### WHAT YOU WILL DO:
From the line containing "912x668 pixels. Task: Expand" to the end of the records below, both included, every line should be repeated exactly; pictures should be dropped.

### Dataset entries:
▶
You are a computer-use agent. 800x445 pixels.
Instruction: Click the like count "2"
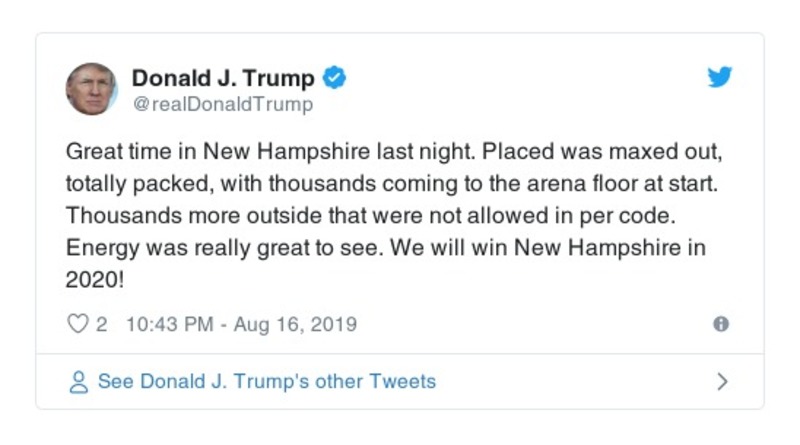click(x=102, y=324)
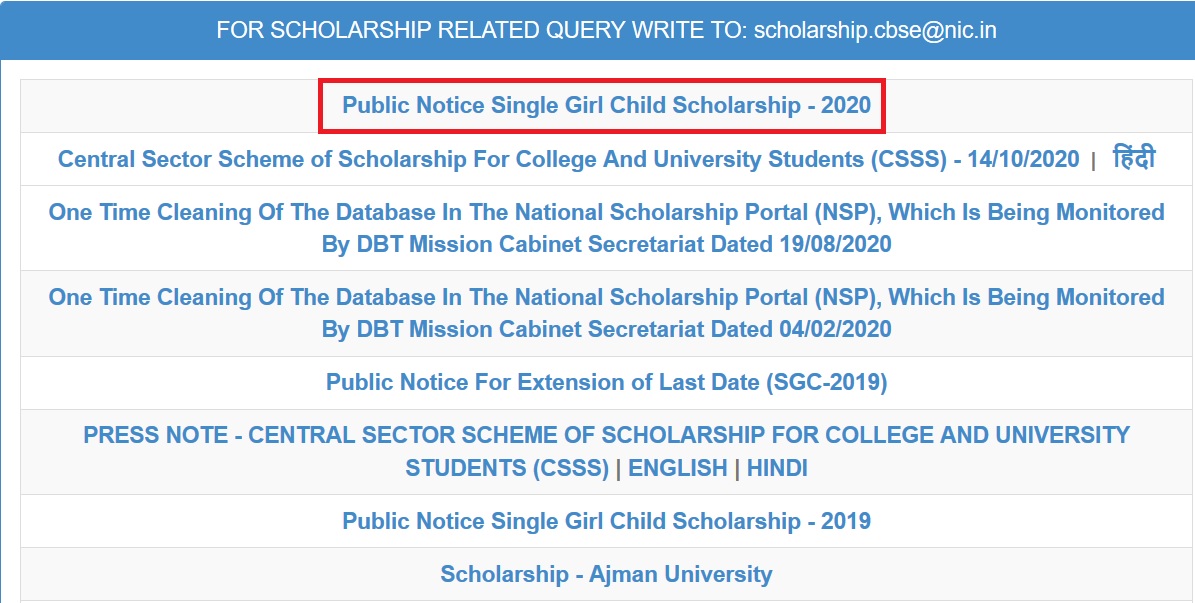The height and width of the screenshot is (603, 1195).
Task: Click 'STUDENTS (CSSS)' text in press note row
Action: (x=507, y=467)
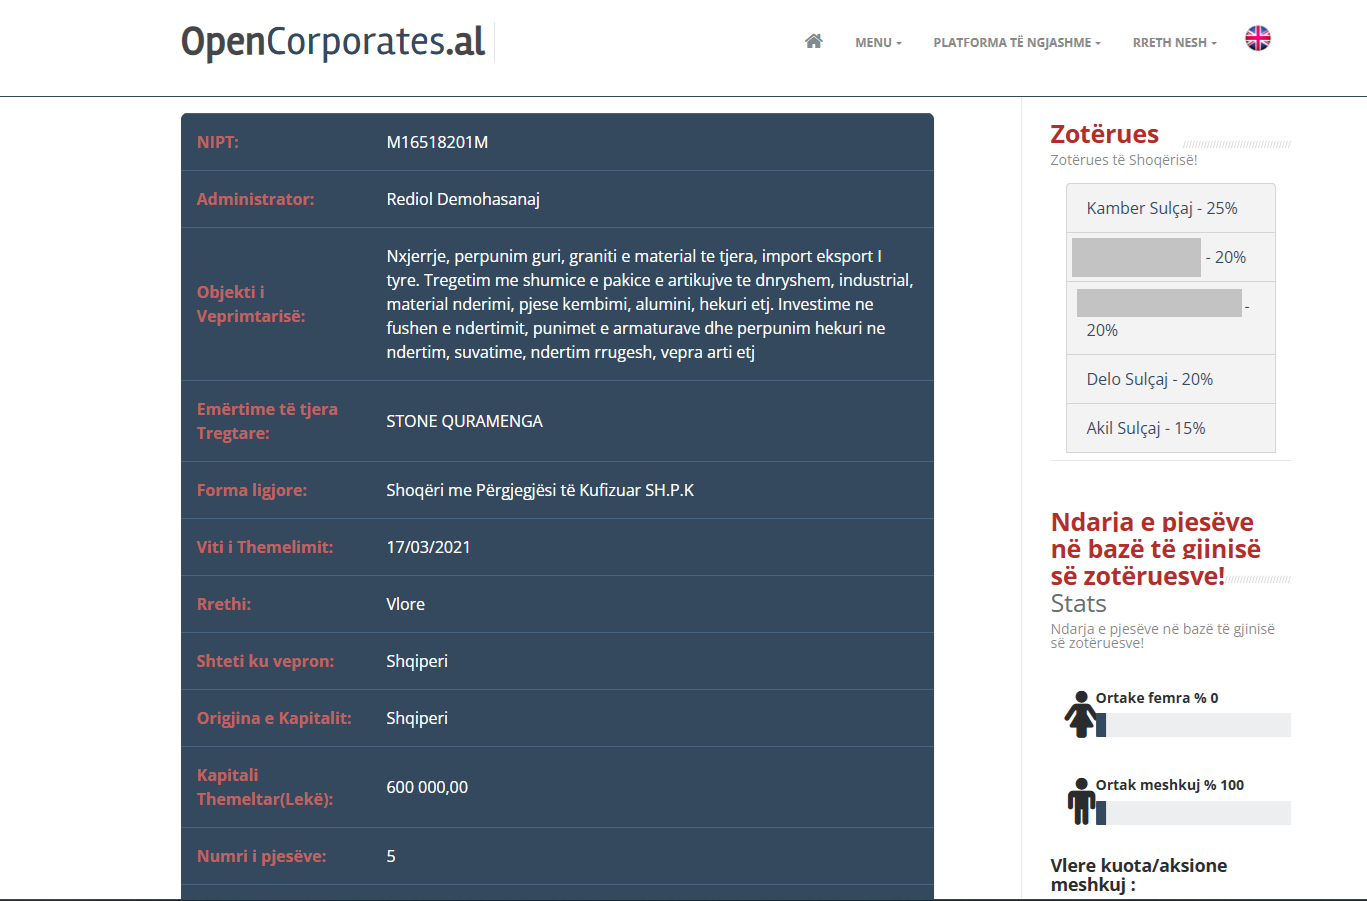The width and height of the screenshot is (1367, 901).
Task: Click the OpenCorporates.al logo
Action: (x=333, y=42)
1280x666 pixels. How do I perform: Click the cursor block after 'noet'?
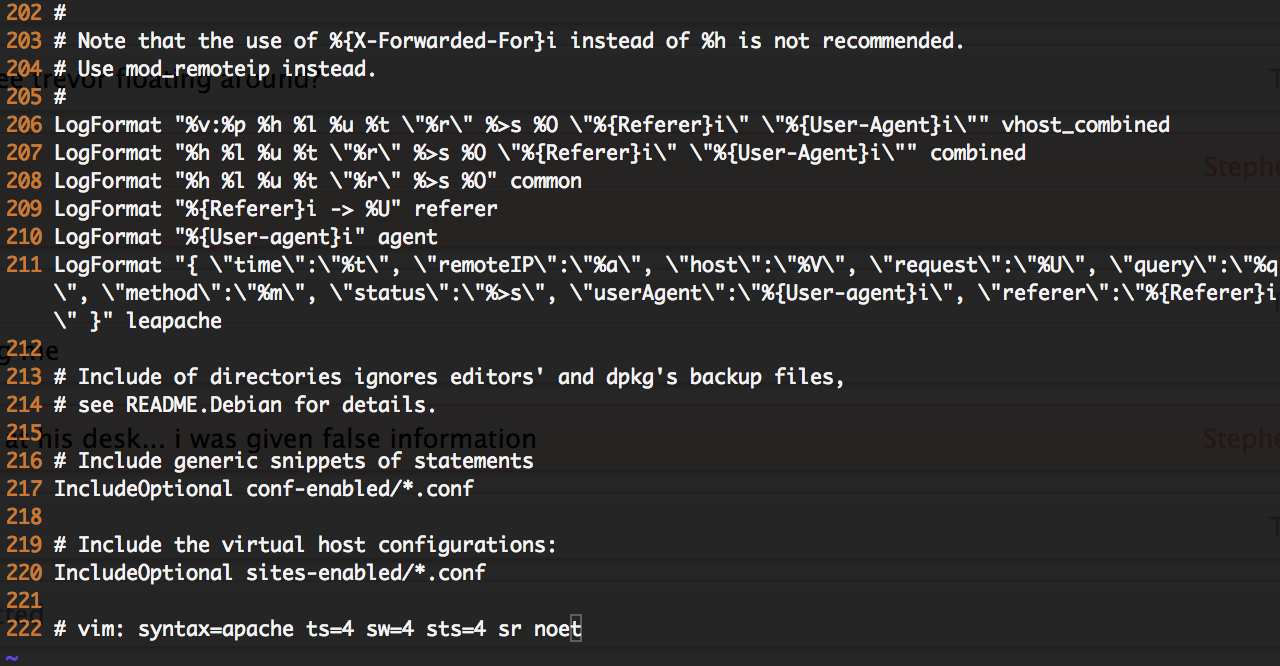576,629
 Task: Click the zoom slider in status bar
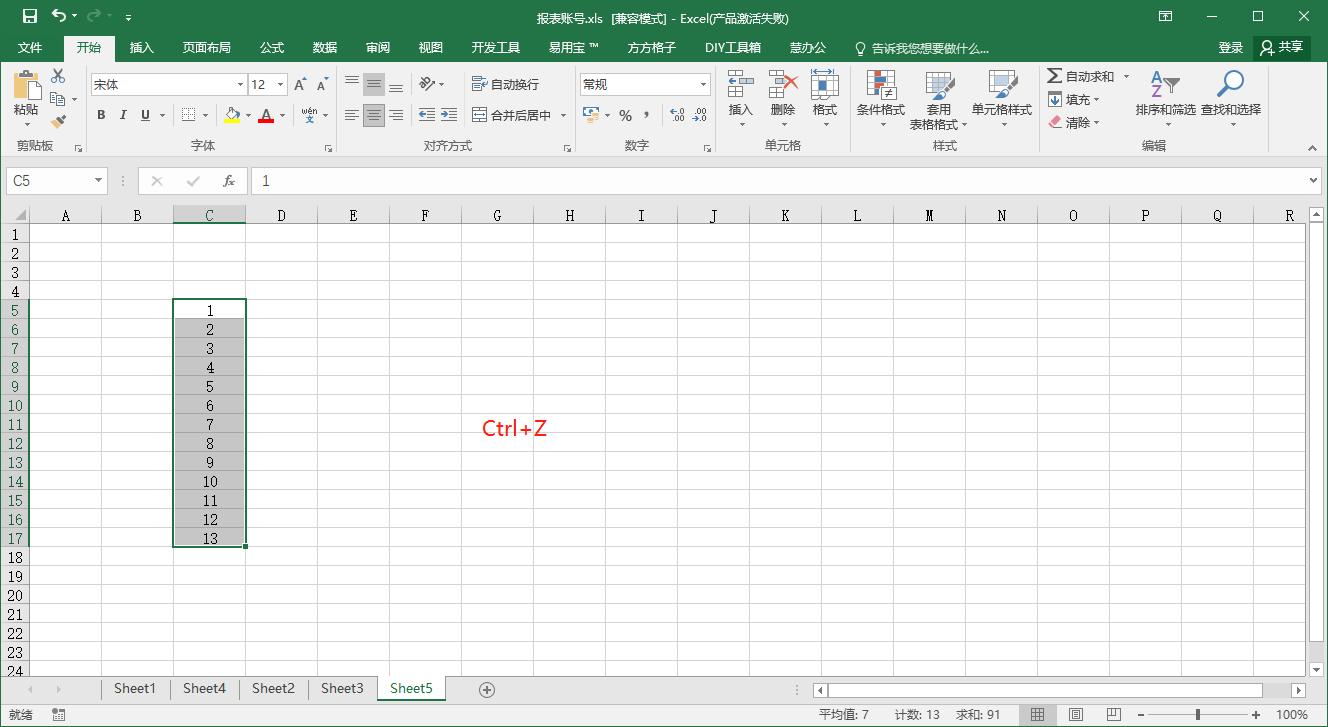click(x=1198, y=715)
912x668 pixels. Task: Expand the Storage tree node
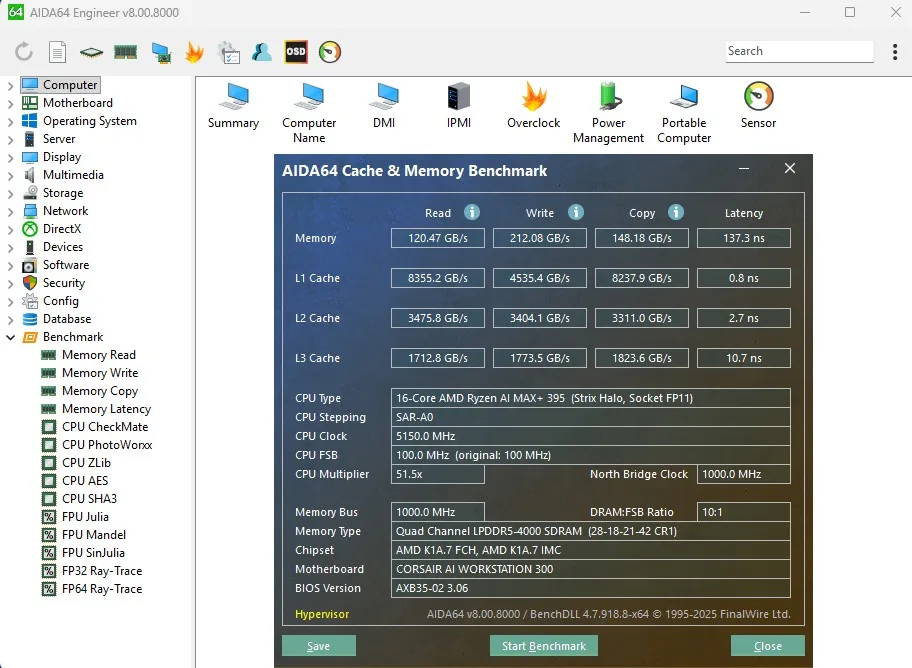(x=10, y=193)
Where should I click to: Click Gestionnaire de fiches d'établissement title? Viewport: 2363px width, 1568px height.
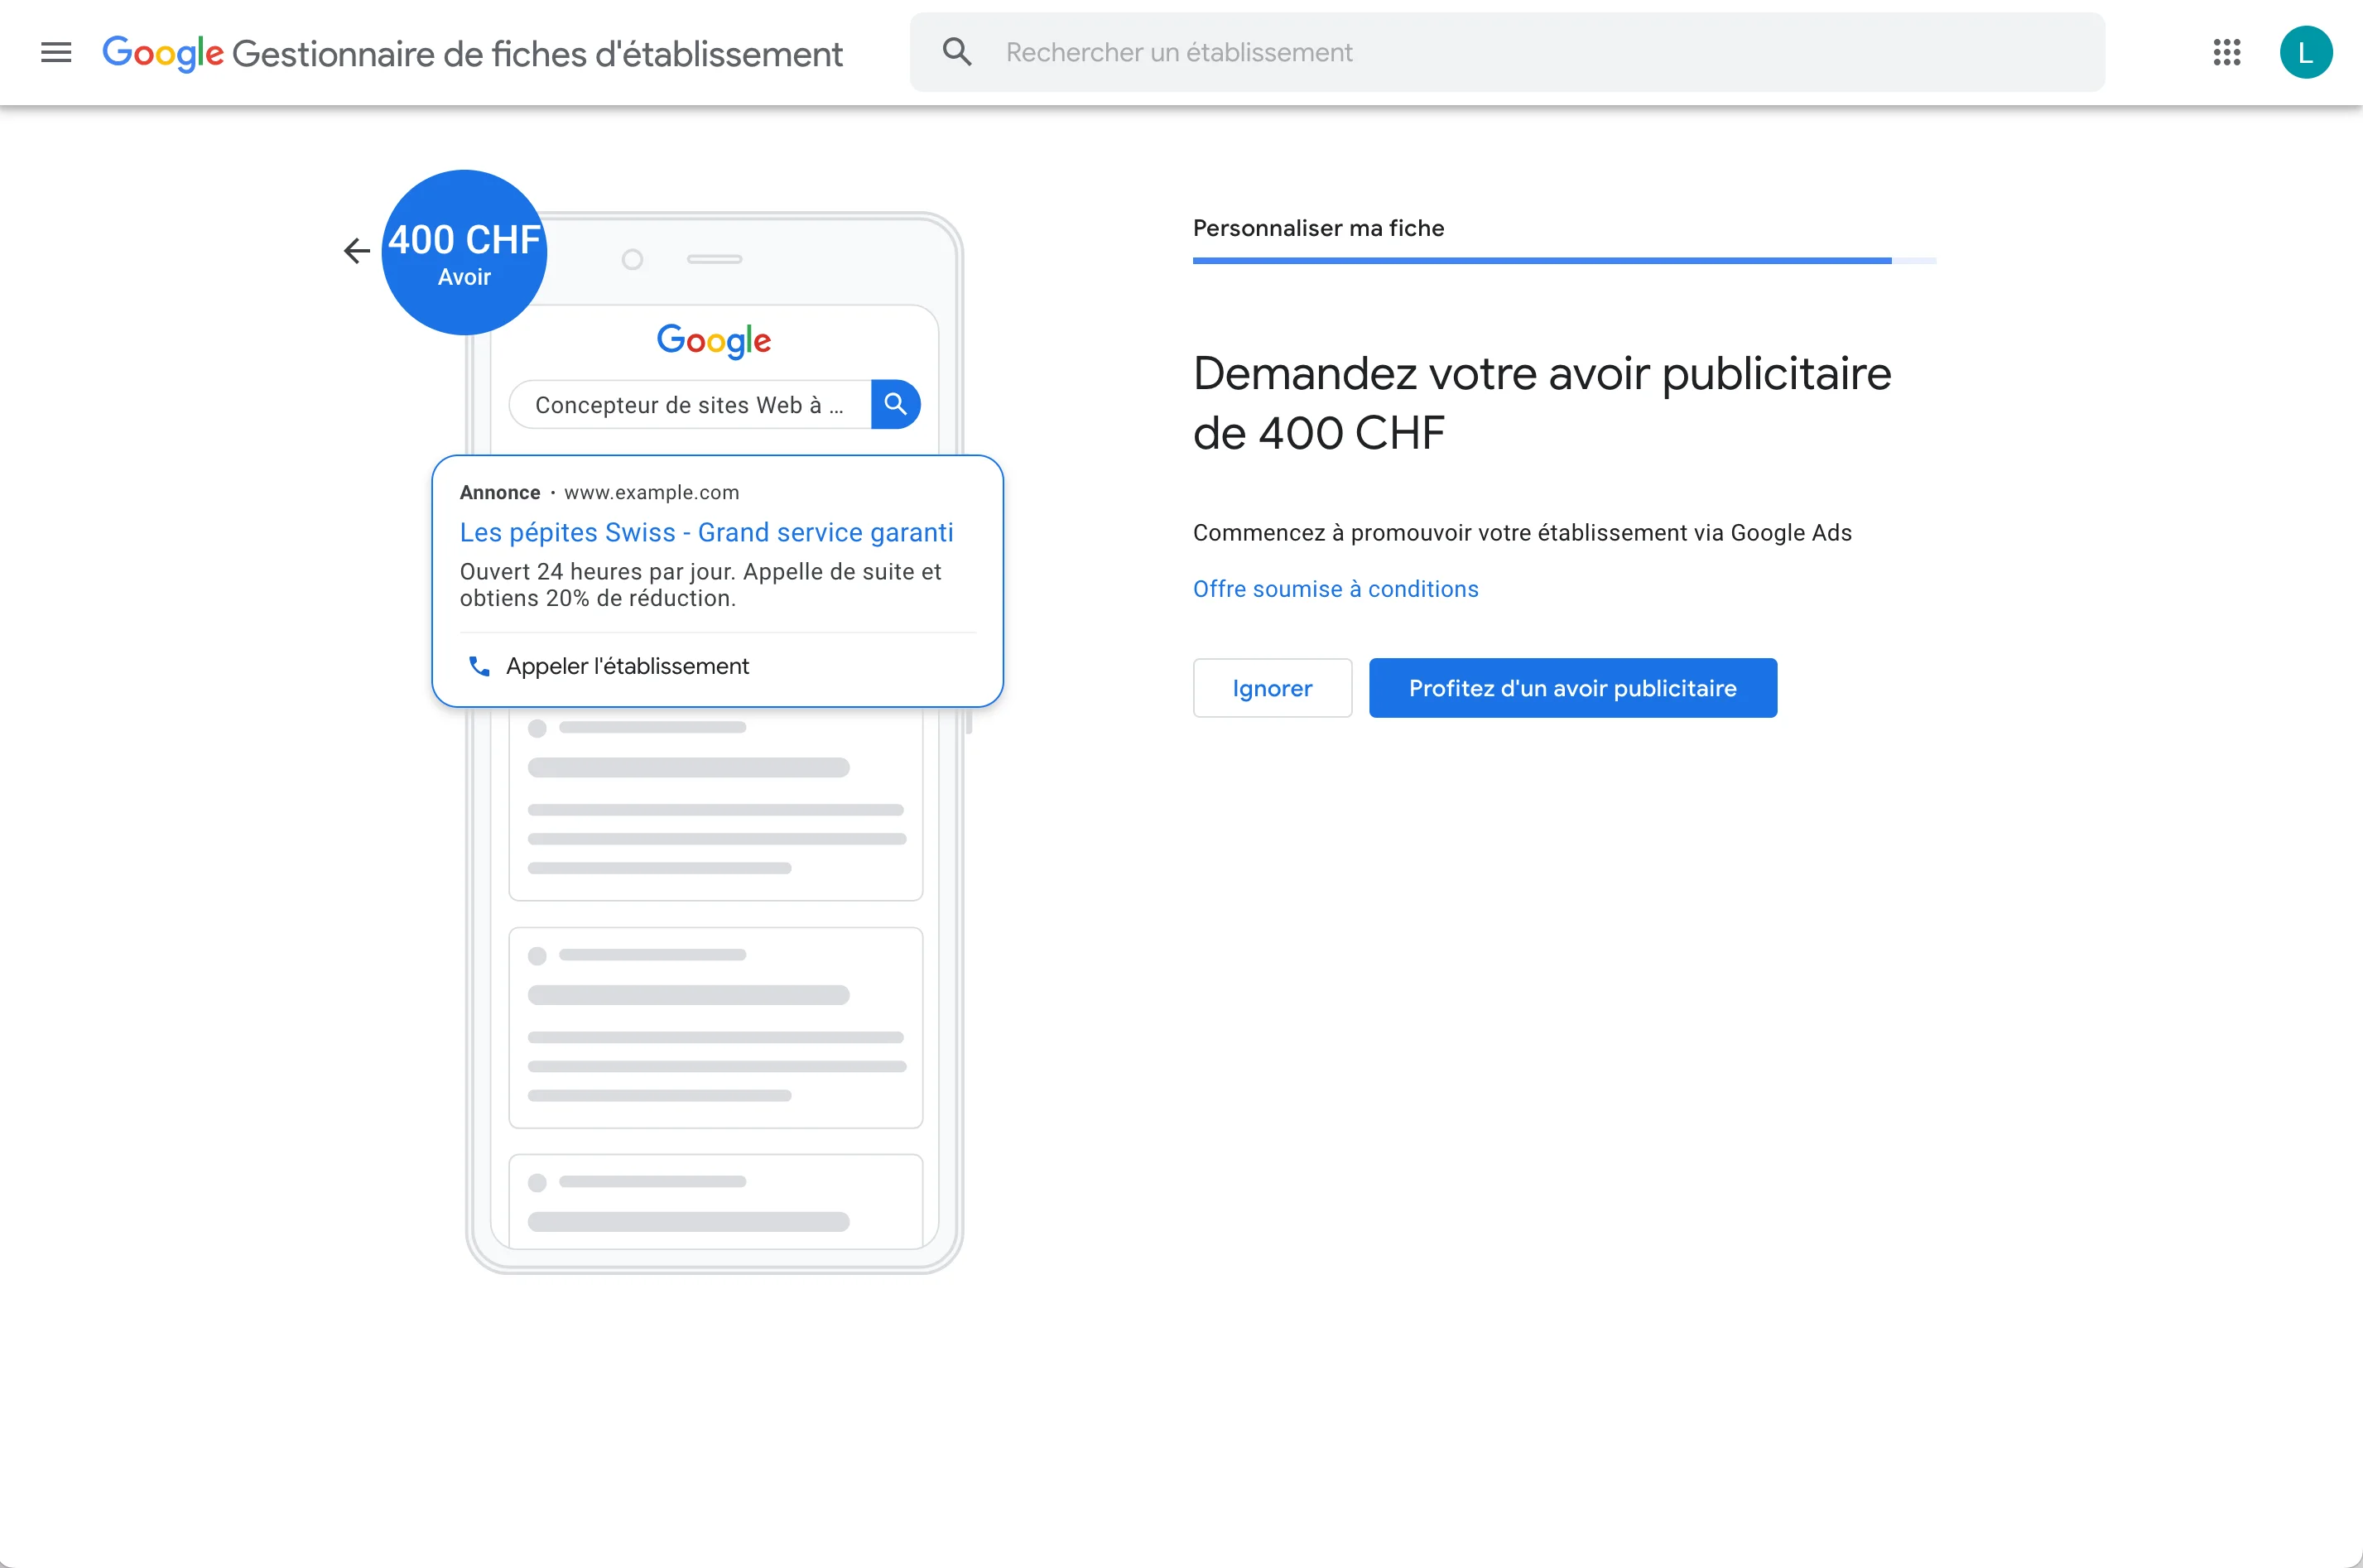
◀
### WRITTEN SOLUTION:
912x668 pixels. Task: Expand the Storage tree node
(x=10, y=193)
Where should I click to: Click Gestionnaire de fiches d'établissement title? Viewport: 2363px width, 1568px height.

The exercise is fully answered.